The Cult of Individual Feeling

Striving for a better, higher, ideal state of being was at the heart of the Romantic movement. Everyday life seemed dull and meaningless; it could be transcended only through the free exercise of individual will and passion. The rule of feeling, unconstrained by convention, religion, or social taboo (or anyone else’s feelings, often enough) — this became the highest good. Emotional expression became the highest artistic goal. “Bohemians,” as they were disparagingly called at the time, proclaimed romantic love, led irregular lives, and wore odd clothes. We have the Romantics to thank for this familiar image of the artist, still around today.

These attitudes may be laid at the door of Jean-Jacques Rousseau — the same Enlightenment philosopher who had spoken up in the mid-eighteenth century for “natural” human feelings, as opposed to the artificial constraints imposed by society (see page 153). Hailed as the philosophical father of the French Revolution, Rousseau provided the Romantics with the ideal of individual, as well as political, freedom and fulfillment. We have also seen Rousseau as a proponent of a “natural” music, and indeed his own music was still being played at French revolutionary rallies and pageants.
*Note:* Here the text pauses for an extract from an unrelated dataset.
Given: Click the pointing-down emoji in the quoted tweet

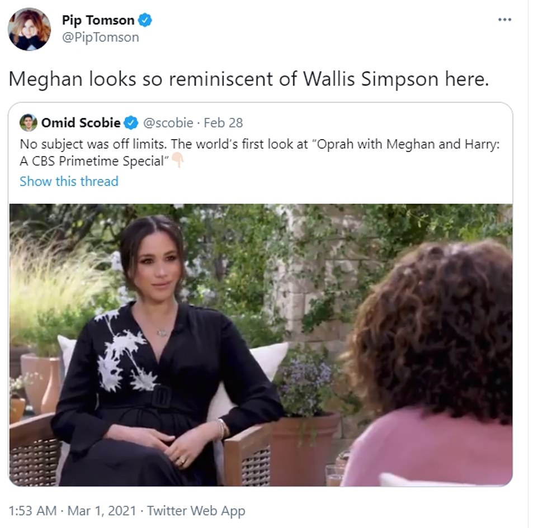Looking at the screenshot, I should click(x=178, y=160).
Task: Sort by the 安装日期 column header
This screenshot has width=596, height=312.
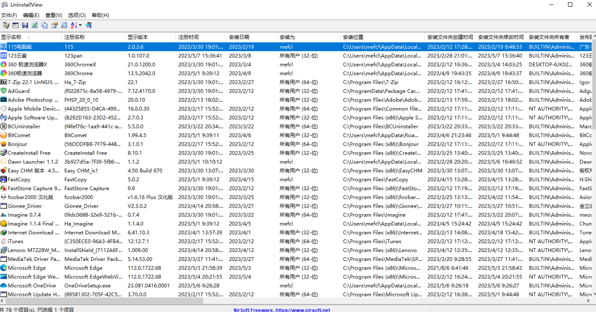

But there was more than philosophy behind the new attitudes. The Industrial Revolution had already begun its inexorable course, and increasingly as the nineteenth century went on, people felt their helplessness in the face of the factories, slag heaps, and inhumane working conditions of developing capitalism. The smokestacks of what William Blake called “these dark, Satanic mills” now loomed over the European landscape. There was an understandable element of escapism in Romantic striving.